-- Text provided --
Powerman Zofingen: A Full Report

Approaching the Bodenberg.

In which Jon constructs a rather strained and tangential metaphor around the science fiction classic Dune, gets languages half-right, gets his kit off, fights off ill weather, ill legs and an ill stomach, and has a brilliant time. There are also some pretty pictures.

(Thanks to Peter Muller for the photo here. Go see Peter’s photoset here. My smaller photoset, as taken by Kristen, is here.)

“God created Arrakis to test the faithful.” –Frank Herbert, Dune

In the week leading up to the Powerman Zofingen duathlon, I had been reading Frank Herbert’s classic novel about a people so adept at surviving the desert they reclaimed moisture from their own waste as they awaited the arrival of a prophet who would turn their wasteland planet Arrakis into a paradise. A half-hour into the race, the above quote began knocking around my brain: Not because of the climate, for there was a steady rain hissing through the evergreens above the small Swiss city. But it was clear I was being tested somehow. Just four miles into the race, I’d twice run straight up the same half-mile ramp to a plateau above Zofingen. A first-lap descent down to the town already had softened my legs up as much as any London-area cross-country meet might, and another 114 miles of cycling and running awaited me. While not soaking, the rain was annoying, and there was a promise of more to come. What was the world’s most feared duathlon testing? Fitness? Training? Preparedness? Determination? Sheer bloody-mindedness? Anybody who has completed an event like this—indeed, any sporting event that lasts all day—will tell you it takes all of the above, but at various times and in various degrees. But first, some running.

-- Stored items --
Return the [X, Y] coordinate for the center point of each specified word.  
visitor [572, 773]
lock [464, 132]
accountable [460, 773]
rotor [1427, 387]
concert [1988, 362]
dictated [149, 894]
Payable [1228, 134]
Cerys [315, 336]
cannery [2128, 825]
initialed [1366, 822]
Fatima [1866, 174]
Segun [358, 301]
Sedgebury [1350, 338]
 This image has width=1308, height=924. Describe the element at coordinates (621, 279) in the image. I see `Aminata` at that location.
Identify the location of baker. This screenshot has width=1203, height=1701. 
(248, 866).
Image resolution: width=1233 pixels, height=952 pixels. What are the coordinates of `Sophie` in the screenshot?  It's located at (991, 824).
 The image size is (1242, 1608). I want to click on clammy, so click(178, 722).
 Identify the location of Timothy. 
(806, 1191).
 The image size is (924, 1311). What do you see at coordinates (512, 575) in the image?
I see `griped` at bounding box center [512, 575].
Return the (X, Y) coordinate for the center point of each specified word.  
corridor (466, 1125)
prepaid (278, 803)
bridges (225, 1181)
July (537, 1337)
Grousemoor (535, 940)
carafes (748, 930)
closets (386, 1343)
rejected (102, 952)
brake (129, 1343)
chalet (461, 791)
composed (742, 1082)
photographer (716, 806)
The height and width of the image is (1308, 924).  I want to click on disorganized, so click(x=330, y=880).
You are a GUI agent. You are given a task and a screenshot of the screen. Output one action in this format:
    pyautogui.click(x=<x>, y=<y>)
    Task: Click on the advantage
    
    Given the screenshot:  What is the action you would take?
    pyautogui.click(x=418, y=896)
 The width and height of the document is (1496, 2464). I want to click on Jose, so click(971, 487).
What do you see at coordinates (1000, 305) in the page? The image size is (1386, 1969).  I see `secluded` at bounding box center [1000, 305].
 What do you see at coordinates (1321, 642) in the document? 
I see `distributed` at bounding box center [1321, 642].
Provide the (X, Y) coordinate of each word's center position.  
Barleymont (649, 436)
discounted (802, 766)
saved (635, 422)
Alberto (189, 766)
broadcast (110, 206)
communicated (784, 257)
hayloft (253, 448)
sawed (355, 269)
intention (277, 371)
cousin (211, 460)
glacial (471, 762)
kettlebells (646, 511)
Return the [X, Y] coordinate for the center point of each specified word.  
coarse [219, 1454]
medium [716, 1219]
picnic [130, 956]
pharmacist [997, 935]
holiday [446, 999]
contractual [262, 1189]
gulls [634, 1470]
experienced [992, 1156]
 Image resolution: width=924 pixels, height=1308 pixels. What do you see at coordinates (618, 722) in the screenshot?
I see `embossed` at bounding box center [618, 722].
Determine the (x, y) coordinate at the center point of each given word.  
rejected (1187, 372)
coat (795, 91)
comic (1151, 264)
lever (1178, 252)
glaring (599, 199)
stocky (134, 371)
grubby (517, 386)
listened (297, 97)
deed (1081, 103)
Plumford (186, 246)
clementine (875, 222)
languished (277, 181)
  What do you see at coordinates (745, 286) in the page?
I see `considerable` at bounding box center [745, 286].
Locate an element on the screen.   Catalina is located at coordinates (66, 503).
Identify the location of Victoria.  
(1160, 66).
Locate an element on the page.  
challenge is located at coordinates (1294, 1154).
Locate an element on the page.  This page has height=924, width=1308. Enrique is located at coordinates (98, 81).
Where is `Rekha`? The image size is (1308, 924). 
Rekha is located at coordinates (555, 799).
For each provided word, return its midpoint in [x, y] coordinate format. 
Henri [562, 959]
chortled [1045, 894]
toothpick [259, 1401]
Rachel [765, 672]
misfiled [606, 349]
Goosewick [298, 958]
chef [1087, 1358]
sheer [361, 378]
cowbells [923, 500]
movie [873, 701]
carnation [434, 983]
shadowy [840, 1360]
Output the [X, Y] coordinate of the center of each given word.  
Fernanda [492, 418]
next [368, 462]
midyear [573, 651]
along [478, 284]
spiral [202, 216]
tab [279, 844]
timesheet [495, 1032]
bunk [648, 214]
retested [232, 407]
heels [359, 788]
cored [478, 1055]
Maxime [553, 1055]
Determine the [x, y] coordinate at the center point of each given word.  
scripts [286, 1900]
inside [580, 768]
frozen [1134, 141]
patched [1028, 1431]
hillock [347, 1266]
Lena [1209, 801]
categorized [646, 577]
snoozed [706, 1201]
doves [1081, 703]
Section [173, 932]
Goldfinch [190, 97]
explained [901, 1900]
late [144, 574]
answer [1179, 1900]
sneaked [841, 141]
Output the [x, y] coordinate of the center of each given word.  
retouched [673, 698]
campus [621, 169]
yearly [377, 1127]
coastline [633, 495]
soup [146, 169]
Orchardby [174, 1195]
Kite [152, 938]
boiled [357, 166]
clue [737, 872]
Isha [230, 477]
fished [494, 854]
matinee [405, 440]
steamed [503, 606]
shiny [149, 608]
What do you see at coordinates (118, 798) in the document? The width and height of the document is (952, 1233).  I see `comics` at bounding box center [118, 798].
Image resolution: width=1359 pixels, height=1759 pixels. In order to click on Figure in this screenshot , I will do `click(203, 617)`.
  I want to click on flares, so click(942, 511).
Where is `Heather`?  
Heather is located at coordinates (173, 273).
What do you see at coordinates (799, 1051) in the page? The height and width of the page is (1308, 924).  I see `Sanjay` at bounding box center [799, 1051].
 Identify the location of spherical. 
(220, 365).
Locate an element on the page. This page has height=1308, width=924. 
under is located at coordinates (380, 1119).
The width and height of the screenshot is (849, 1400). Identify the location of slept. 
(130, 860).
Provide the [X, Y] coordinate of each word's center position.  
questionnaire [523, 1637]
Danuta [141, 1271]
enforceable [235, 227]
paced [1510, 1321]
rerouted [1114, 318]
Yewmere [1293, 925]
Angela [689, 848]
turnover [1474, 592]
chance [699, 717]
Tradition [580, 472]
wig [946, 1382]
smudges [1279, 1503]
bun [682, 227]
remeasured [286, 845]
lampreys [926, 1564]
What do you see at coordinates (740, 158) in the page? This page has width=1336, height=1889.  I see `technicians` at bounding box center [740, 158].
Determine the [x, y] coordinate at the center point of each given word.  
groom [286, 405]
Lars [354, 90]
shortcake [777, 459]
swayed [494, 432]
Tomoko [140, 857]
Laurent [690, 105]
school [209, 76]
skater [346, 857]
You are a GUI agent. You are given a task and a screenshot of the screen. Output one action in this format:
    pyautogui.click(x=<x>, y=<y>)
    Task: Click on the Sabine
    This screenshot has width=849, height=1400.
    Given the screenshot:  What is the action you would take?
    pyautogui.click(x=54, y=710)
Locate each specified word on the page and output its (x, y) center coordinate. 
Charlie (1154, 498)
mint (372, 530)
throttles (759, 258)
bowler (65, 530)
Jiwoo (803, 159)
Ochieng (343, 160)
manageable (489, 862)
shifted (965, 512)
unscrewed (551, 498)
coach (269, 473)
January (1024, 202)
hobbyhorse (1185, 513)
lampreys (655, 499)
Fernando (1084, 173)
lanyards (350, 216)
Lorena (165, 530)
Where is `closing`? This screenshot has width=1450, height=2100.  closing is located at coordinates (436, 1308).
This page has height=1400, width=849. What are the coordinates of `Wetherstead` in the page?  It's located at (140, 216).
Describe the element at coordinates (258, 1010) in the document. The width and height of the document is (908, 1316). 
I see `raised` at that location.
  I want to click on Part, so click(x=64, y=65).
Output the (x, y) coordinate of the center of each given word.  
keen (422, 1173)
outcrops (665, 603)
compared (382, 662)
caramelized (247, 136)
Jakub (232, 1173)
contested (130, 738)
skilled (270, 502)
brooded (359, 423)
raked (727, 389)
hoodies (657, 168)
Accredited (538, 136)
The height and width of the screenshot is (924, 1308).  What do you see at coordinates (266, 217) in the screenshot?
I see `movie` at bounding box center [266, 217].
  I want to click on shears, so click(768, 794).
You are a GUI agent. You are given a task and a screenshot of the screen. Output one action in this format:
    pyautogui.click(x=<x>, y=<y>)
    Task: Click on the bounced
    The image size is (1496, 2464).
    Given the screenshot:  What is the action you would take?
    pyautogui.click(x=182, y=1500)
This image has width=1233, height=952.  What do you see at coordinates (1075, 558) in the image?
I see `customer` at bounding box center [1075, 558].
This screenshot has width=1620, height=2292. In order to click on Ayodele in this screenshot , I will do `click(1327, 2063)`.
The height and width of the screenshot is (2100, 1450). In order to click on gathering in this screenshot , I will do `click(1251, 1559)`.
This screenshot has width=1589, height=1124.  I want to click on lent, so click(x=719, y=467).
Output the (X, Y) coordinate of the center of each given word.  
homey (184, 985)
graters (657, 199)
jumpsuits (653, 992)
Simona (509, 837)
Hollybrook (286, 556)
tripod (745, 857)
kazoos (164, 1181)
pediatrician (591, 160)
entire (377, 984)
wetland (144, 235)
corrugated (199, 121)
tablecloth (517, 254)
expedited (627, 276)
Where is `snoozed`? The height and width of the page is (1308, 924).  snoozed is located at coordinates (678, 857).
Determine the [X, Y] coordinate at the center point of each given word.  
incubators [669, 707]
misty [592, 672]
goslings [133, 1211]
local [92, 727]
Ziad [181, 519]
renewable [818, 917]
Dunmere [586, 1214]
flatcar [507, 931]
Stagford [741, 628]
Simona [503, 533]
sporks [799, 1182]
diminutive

-- Given instruction A --
Turn the race report's paragraph beginning "In the week leading up to the Powerman Zofingen duathlon" into a bulleted list that keeps its main facts.
-- Given instruction B --
Quote the stored items word for word, starting at the line that contains "clementine (875, 222)" and ending at the line that contains "What do you see at coordinates (118, 798)".
The race report and the stored items above were taken from unrelated sources.

-- Response A --
- In the week before the Powerman Zofingen duathlon, the writer had been reading Frank Herbert's Dune. The novel is about a desert people who reclaimed moisture from their own waste while awaiting a prophet who would turn their wasteland planet Arrakis into a paradise.
- Half an hour into the race, the quote "God created Arrakis to test the faithful" kept running through the writer's mind. This was not because of the climate, since a steady rain was falling through the evergreens above the small Swiss city. It was because the writer was clearly being tested.
- Four miles in, the writer had already run twice straight up the same half-mile ramp to a plateau above Zofingen.
- A first-lap descent to the town had already softened the writer's legs as much as a London-area cross-country meet might, and another 114 miles of cycling and running remained.
- The rain was not soaking but was annoying, and more seemed likely.
- The writer asked what the world's most feared duathlon was testing: fitness, training, preparedness, determination, or sheer bloody-mindedness. Anyone who has finished an all-day event would say it takes all of these, at various times and in various degrees.
- First, though, came some running.

-- Response B --
clementine (875, 222)
languished (277, 181)
  What do you see at coordinates (745, 286) in the page?
I see `considerable` at bounding box center [745, 286].
Locate an element on the screen.   Catalina is located at coordinates (66, 503).
Identify the location of Victoria.  
(1160, 66).
Locate an element on the page.  
challenge is located at coordinates (1294, 1154).
Locate an element on the page.  This page has height=924, width=1308. Enrique is located at coordinates (98, 81).
Where is `Rekha`? The image size is (1308, 924). 
Rekha is located at coordinates (555, 799).
For each provided word, return its midpoint in [x, y] coordinate format. 
Henri [562, 959]
chortled [1045, 894]
toothpick [259, 1401]
Rachel [765, 672]
misfiled [606, 349]
Goosewick [298, 958]
chef [1087, 1358]
sheer [361, 378]
cowbells [923, 500]
movie [873, 701]
carnation [434, 983]
shadowy [840, 1360]
Output the [X, Y] coordinate of the center of each given word.  
Fernanda [492, 418]
next [368, 462]
midyear [573, 651]
along [478, 284]
spiral [202, 216]
tab [279, 844]
timesheet [495, 1032]
bunk [648, 214]
retested [232, 407]
heels [359, 788]
cored [478, 1055]
Maxime [553, 1055]
Determine the [x, y] coordinate at the center point of each given word.  
scripts [286, 1900]
inside [580, 768]
frozen [1134, 141]
patched [1028, 1431]
hillock [347, 1266]
Lena [1209, 801]
categorized [646, 577]
snoozed [706, 1201]
doves [1081, 703]
Section [173, 932]
Goldfinch [190, 97]
explained [901, 1900]
late [144, 574]
answer [1179, 1900]
sneaked [841, 141]
Output the [x, y] coordinate of the center of each given word.  
retouched [673, 698]
campus [621, 169]
yearly [377, 1127]
coastline [633, 495]
soup [146, 169]
Orchardby [174, 1195]
Kite [152, 938]
boiled [357, 166]
clue [737, 872]
Isha [230, 477]
fished [494, 854]
matinee [405, 440]
steamed [503, 606]
shiny [149, 608]
What do you see at coordinates (118, 798) in the document? The width and height of the document is (952, 1233).  I see `comics` at bounding box center [118, 798].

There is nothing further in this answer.